Moral Expansion.
Community.
When I was a kid, my mom and I drove about two miles up the hill every couple of weeks. I thought of it as the grocery store. U-shape inside, people behind a counter handing things out of boxes. You don't get to pick? Everyone was always smiling. I came home with a little box of food, happier than my mom looked.
It wasn't a grocery store. It was a food pantry.
I used to think honor lived in the food pantry. I now think it's at least as concentrated in the business that lets a parent skip the food pantry. Both. Not instead.
If you're going to argue this with me later, read this first
The pushback I expect: paychecks aren't enough — even people with paychecks need pantries, like your mom did. True. And important. Four data points before you make that argument:
- About two-thirds of food-insecure households with children have at least one adult working full-time. (USDA ERS)
- Roughly 39% of U.S. households are below the ALICE threshold — earning above the federal poverty line but below the cost of basics. (United Way / United for ALICE)
- The MIT Living Wage Calculator shows that in many U.S. counties, a living wage for a family of four exceeds $25/hour — well above local median wages.
- The "benefit cliff": modest wage gains can lose more in benefits than they gain, locking some workers into assistance.
The claim isn't paychecks solve food insecurity. It's more jobs that pay a living wage means fewer trips to the pantry. Pantries stay. They'll always stay. The lever isn't pantry OR paycheck — it's which one moves more lives over a decade.
Time expanded.
I met Andrew Weishar my freshman year.
The Harvard Study of Adult Development has run for over 85 years. The single strongest predictor of how happy and how healthy you are at 80 is the quality of your relationships at 50. Not income. Not cholesterol. Relationships.
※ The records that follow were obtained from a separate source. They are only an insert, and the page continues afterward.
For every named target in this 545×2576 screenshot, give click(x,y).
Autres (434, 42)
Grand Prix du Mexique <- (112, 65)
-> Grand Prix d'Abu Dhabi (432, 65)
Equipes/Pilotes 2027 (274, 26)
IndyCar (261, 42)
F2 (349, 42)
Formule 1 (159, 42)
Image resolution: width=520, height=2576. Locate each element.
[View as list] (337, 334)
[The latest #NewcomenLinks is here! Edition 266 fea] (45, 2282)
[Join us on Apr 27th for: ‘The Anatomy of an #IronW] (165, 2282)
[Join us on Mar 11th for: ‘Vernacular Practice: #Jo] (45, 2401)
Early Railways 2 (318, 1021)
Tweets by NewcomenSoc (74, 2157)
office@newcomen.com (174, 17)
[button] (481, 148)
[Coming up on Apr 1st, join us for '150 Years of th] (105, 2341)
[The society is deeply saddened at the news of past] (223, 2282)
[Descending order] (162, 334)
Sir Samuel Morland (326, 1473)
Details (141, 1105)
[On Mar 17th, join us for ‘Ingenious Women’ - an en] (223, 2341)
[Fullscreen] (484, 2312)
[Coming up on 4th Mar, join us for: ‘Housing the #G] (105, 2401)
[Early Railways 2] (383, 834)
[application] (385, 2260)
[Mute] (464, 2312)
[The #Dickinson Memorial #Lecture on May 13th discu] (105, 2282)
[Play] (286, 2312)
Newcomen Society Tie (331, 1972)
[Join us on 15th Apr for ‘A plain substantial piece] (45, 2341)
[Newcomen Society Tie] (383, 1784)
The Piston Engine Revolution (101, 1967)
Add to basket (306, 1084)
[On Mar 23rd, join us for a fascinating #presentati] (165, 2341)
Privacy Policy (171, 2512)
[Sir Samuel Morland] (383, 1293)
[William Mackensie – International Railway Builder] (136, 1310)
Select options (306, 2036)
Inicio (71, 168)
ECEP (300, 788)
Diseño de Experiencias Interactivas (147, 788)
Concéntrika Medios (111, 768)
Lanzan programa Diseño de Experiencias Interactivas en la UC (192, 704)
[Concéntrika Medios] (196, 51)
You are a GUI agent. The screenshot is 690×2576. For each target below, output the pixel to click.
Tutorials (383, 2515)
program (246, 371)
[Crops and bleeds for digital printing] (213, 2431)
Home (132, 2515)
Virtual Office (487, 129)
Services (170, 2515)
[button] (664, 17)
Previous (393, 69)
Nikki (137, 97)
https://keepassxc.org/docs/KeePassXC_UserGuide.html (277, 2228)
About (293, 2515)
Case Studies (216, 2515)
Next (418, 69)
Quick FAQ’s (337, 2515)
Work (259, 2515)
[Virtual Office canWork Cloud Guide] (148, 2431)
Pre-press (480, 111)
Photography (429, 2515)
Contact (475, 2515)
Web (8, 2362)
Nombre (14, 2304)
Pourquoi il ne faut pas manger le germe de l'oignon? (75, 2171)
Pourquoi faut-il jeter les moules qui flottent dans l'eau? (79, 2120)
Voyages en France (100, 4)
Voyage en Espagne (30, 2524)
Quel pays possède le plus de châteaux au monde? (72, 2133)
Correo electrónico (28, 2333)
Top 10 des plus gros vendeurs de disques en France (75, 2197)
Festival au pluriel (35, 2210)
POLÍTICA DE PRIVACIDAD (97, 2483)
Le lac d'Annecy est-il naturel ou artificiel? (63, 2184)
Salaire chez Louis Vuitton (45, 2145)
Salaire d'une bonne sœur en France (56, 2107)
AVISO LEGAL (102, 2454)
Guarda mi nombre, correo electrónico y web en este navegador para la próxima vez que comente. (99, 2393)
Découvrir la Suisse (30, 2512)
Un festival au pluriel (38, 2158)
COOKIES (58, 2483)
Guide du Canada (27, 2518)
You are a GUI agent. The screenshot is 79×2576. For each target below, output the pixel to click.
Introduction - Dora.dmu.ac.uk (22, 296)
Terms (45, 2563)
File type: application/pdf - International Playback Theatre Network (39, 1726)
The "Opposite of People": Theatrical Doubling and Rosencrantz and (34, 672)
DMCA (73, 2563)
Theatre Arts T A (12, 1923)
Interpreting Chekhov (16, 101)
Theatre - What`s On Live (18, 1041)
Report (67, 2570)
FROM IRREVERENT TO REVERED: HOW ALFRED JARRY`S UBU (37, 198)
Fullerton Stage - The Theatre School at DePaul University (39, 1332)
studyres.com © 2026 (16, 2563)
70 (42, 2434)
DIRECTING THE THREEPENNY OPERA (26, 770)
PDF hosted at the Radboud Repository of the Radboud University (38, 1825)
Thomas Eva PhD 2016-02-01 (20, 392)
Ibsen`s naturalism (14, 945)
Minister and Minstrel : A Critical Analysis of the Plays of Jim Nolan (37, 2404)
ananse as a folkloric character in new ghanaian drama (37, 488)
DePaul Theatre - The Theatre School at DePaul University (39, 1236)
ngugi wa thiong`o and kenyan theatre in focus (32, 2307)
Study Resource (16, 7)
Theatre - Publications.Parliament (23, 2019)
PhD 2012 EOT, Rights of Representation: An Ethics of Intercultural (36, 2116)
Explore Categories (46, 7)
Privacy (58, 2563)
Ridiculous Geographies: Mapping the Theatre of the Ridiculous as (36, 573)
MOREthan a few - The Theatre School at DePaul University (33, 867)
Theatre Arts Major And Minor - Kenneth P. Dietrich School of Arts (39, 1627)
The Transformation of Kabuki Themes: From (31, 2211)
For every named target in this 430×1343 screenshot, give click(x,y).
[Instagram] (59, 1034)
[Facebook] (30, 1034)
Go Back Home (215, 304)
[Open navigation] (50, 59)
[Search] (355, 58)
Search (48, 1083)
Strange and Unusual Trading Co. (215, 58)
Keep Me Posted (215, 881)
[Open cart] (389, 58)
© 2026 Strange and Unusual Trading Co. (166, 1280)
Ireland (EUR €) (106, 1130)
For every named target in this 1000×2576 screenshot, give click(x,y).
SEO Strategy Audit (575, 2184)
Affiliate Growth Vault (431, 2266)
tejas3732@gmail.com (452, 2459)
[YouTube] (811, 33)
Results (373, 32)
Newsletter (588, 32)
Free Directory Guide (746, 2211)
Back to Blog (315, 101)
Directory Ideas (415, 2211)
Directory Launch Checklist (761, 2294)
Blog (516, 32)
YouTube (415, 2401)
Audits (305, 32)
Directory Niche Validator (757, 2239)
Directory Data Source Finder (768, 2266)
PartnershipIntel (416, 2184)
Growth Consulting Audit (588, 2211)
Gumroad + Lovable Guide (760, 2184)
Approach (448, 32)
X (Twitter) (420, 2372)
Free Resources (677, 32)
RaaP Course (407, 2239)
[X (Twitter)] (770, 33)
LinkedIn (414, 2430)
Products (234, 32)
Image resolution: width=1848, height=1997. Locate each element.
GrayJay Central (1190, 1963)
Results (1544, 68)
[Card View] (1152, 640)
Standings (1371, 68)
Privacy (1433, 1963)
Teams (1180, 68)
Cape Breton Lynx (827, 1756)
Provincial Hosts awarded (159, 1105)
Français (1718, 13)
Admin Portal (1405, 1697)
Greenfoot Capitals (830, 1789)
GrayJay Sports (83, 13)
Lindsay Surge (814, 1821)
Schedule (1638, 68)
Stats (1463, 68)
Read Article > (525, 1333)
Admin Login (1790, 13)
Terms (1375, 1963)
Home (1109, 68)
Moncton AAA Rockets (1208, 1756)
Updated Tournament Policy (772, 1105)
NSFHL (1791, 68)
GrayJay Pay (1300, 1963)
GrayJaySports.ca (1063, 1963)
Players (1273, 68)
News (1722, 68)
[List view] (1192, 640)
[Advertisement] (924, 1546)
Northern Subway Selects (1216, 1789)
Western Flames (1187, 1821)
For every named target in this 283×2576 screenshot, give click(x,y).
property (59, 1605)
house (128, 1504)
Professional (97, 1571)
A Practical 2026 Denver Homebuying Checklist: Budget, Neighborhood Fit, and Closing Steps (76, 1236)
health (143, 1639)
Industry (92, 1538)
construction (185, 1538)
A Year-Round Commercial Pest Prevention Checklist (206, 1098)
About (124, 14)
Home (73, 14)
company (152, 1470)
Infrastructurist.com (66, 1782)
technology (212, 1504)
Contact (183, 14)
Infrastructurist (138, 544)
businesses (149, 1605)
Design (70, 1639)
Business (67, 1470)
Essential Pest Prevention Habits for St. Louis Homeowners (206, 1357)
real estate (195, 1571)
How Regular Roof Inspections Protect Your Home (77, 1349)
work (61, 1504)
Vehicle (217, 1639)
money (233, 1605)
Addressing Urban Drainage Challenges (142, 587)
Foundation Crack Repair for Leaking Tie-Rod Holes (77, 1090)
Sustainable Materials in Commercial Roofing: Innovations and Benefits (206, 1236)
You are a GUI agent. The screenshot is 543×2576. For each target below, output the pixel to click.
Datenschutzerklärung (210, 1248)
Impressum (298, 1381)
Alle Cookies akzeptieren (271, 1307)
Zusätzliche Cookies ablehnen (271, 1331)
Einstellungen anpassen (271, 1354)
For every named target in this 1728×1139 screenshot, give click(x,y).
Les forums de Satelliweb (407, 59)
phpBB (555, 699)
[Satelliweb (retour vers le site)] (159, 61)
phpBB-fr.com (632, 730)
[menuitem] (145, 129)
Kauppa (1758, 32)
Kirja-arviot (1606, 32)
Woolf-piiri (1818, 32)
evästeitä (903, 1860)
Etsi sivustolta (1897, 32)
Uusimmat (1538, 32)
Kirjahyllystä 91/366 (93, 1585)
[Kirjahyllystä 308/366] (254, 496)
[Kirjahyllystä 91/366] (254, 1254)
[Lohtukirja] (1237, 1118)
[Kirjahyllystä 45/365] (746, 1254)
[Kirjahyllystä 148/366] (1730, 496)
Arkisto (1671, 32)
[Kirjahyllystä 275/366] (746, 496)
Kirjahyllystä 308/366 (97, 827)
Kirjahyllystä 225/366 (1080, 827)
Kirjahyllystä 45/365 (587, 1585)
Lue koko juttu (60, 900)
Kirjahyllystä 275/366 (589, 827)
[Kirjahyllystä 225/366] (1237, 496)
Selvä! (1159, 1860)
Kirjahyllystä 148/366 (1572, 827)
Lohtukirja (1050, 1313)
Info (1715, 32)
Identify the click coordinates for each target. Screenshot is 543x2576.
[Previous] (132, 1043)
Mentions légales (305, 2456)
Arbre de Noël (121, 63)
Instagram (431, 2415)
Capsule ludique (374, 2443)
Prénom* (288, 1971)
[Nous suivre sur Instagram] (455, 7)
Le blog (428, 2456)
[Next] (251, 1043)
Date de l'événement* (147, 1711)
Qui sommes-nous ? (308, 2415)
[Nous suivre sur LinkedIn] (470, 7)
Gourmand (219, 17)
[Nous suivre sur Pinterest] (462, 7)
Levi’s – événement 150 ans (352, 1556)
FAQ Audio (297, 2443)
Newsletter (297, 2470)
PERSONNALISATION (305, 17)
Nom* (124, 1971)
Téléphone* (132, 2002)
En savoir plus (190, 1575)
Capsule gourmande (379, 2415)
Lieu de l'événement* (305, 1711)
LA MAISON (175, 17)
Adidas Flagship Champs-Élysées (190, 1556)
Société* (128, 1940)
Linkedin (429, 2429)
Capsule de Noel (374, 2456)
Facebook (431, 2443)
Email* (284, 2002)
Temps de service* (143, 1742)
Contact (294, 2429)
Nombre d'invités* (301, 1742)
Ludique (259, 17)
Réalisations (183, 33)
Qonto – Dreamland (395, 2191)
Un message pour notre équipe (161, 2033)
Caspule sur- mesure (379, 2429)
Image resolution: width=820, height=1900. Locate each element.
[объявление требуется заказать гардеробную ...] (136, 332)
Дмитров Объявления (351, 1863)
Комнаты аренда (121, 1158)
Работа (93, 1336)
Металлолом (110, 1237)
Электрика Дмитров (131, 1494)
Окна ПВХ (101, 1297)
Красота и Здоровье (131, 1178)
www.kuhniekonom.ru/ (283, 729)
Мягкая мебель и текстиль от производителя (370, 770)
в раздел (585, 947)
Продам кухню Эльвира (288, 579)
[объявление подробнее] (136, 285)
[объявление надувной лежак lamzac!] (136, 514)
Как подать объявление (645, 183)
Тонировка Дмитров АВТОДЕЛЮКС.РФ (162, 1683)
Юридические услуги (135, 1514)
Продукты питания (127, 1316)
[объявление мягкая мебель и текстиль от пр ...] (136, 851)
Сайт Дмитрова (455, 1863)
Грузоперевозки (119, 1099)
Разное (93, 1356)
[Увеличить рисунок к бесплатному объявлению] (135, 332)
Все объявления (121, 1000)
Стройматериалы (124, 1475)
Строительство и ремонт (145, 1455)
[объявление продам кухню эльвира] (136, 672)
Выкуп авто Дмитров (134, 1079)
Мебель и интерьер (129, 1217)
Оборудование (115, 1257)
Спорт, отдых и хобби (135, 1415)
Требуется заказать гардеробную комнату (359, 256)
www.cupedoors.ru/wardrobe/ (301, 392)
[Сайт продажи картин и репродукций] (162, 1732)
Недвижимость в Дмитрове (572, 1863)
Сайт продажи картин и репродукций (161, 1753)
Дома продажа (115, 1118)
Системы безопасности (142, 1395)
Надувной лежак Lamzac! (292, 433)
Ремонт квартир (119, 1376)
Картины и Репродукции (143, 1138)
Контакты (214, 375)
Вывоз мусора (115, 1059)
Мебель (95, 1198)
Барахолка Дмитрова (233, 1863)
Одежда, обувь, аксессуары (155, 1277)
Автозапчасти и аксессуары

At twenty I thought my friendships were a savings account. Pile in deposits now, withdraw later. They are not. They are a wasting asset.
The room is the room.
Four anonymous questions. No names. No IDs. The chart appears as the answers come in. You are not alone in any of these numbers — that is the point of putting them on the screen.
Commitment expanded.
The summer after junior year I was in Uganda trying to set up a credit cooperative, being humbled to my core. Senior year I came back and co-ran Professor Renner's mayoral campaign. The night of that election was also the night of the 2012 presidential. I was at a bar that night, and somebody I respected said that if Mitt Romney won, America wouldn't survive.
Looking back from 2026, that statement reads almost quaint. Romney came and went as a senator. America is still here.
In 2016, I was an Army officer at Fort Drum. I did not vote. I was deeply concerned about the candidate who was about to become my commander-in-chief. I tried not to pay the price and found out the price gets paid either way. The question I had to wrestle with — and this is the heart of civic discourse — was: what do I care more about: my preferred candidate winning, or the principle that you, the person who disagrees with me, gets a vote that counts?
James Carse wrote about finite and infinite games. A finite game is one you play to win. An infinite game is one you play to keep playing. Democracy is an infinite game. Citizenship is an infinite game. Friendship is an infinite game.
My mom, dropping me off at Wesleyan, told me I could learn anything those kids knew — but they couldn't know what I'd endured. What I'd add now, twenty years later — feeling like an impostor and feeling teachable are almost the same feeling. The day you stop feeling it is the day you should start worrying. Hold on to that.